MA LA CINA NON È L’UNICO modello che si può prendere a riferimento nella lotta contro il coronavirus. La Corea del sud, ad esempio, ancora all’inizio di marzo era il malato del mondo, con un numero di casi giornalieri doppio anche rispetto a quello italiano. Ora il rapporto si è più che ribaltato: ieri i casi italiani sono stati venti volte superiori a quelli sudcoreani, che registrano solo un centinaio di casi al giorno. In Corea del sud i casi censiti finora sono circa 8 mila, contro i 15 mila in Italia. Ciò che più colpisce è la differenza tra il numero di vittime in Corea del sud e in Italia: più di mille da noi, solo 71 in Corea. Il tasso di letalità, cioè il rapporto tra morti e casi censiti, in Italia supera il 6% mentre in Corea è allo 0,9%.

LA COREA DEL SUD È UN PAESE abbastanza simile al nostro per popolazione e superficie: un po’ più di 50 milioni di abitanti (noi siamo 60 milioni) distribuiti in 220 mila chilometri quadrati, contro i 301 mila italiani, età media di 42 anni poco inferiore ai nostri 46. Come si spiega che lo stesso virus abbia una così diversa letalità in due contesti analoghi?
I fattori sono diversi. Il sistema sanitario non è tra quelli. Anche in Corea del Sud gli ospedali si sono trovati impreparati davanti al numero di malati, con un numero inferiore di posti letto in terapia intensiva per abitante rispetto all’Italia. Alcune vittime sono morte a casa aspettando che si liberasse un letto in reparto.

UNA DIFFERENZA riguarda la strategia adottata per rallentare il contagio. Il principale focolaio sudcoreano è scoppiato all’interno di una congregazione cristiana (la «Chiesa di Gesù al Tempio del tabernacolo della testimonianza») e i casi si sono concentrati all’80% nelle regioni di Daegu e del Gyeongsang del nord, in un’area paragonabile per superficie e popolazione a quella della Lombardia. Ma invece di creare una zona rossa delimitata, le autorità sanitarie di Seul hanno puntato sulla rigida applicazione di quarantene, sul controllo capillare di eventuali contatti dei pazienti positivi e sulla capacità diagnostica.

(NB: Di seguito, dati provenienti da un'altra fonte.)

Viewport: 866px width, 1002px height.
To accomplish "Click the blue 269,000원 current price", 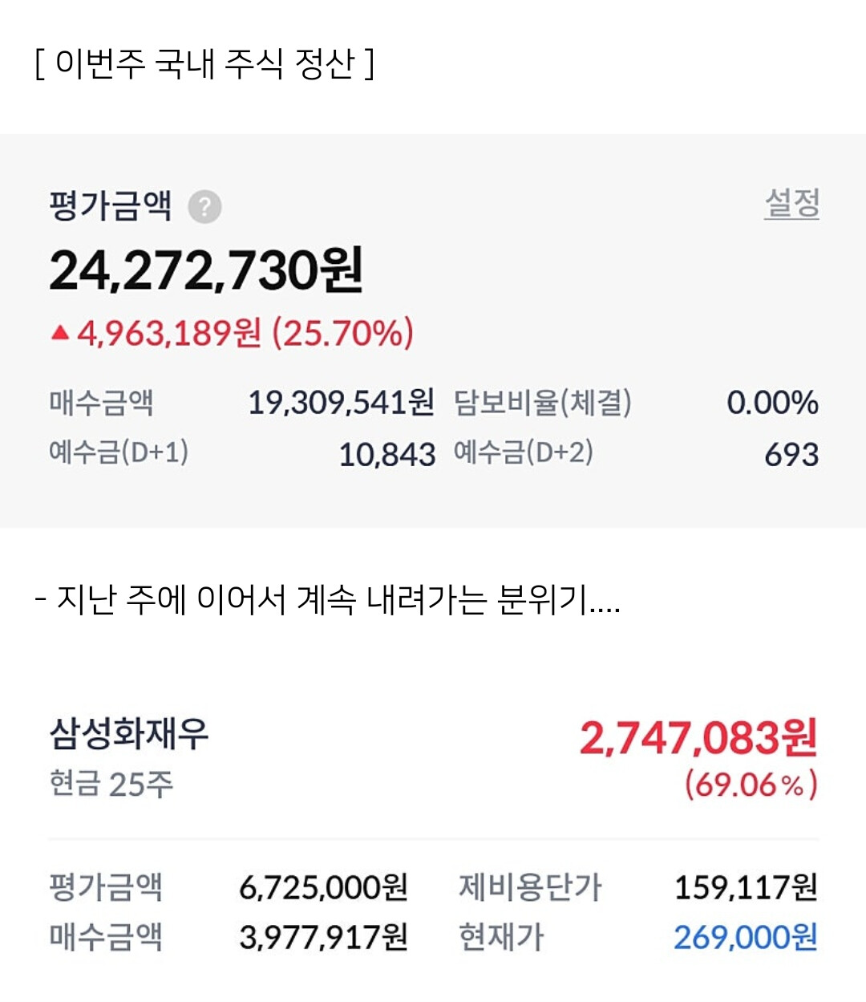I will coord(746,937).
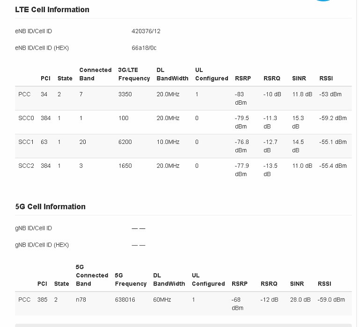Select the LTE PCC row label

point(24,94)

PER CAPIRE CON QUALI PERSONE un paziente è entrato in contatto, non si è risparmiato in tecnologia. Oltre alle testimonianze dei pazienti, sono stati usati i tracciati gps dei telefoni, i dati sull’utilizzo delle carte di credito, le telecamere a circuito chiuso. Per ottenere queste informazioni sono state integrate le banche dati della polizia, delle società telefoniche, delle assicurazioni sanitarie e delle autorità finanziarie. Come altrove, il costo di un sistema sanitario impreparato davanti alle emergenze si è scaricato sui cittadini in termini di salute, ma anche di controllo sociale.
L’altro fattore decisivo è la capacità diagnostica. Sulla carta, i criteri con cui le autorità sanitarie sud-coreane scelgono quali persone devono sottoporsi al test per il coronavirus non sono diversi da quelli usati da noi. Ma la disponibilità di test è più elevata, si arriva a farne fino a 20 mila in un giorno, più ancora degli 11 mila tamponi effettuati in Italia.

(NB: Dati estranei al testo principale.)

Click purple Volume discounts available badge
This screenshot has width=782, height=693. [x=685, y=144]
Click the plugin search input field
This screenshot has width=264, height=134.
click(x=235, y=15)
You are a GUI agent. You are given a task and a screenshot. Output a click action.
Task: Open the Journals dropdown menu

ANCHE IN COREA DEL SUD serve una prescrizione medica per il test, ma pagando circa 130 euro lo si può fare anche senza. Decine di centri diagnostici sono stati allestiti direttamente in strada e il tampone si può fare senza scendere dalla macchina. Così diminuisce il rischio di infezioni per medici e altri pazienti. I laboratori autorizzati per il test sono 96, il doppio rispetto ai nostri.
Questo ha permesso di rintracciare un numero molto più grande di contatti, rispetto alla sola testimonianza da parte dei pazienti che può essere lacunosa.
Senza contenimento, ogni individuo infetto ne contagia in media altri tre o quattro. Per fermare la diffusione del coronavirus, gli epidemiologi ritengono necessario isolare almeno il 70% dei contatti a rischio. Secondo una ricerca di un’università olandese, il contagio da infetti asintomatici è più frequente del previsto. Se il dato fosse confermato, poter rintracciare i contatti con tempestività diventerebbe decisivo.

GRAZIE ALLA STRATEGIA adottata in Corea del sud, il profilo dei casi positivi è risultato piuttosto diverso da quello italiano. Le persone positive al virus sono più giovani (meno di cinquant’anni contro oltre sessanta da noi) e hanno meno sintomi. Le donne (maggioritarie nelle chiese evangeliche) sono il 62% delle persone contagiate e hanno fattori di rischio minori: solo il 6% delle coreane fuma, contro il 38% dei maschi.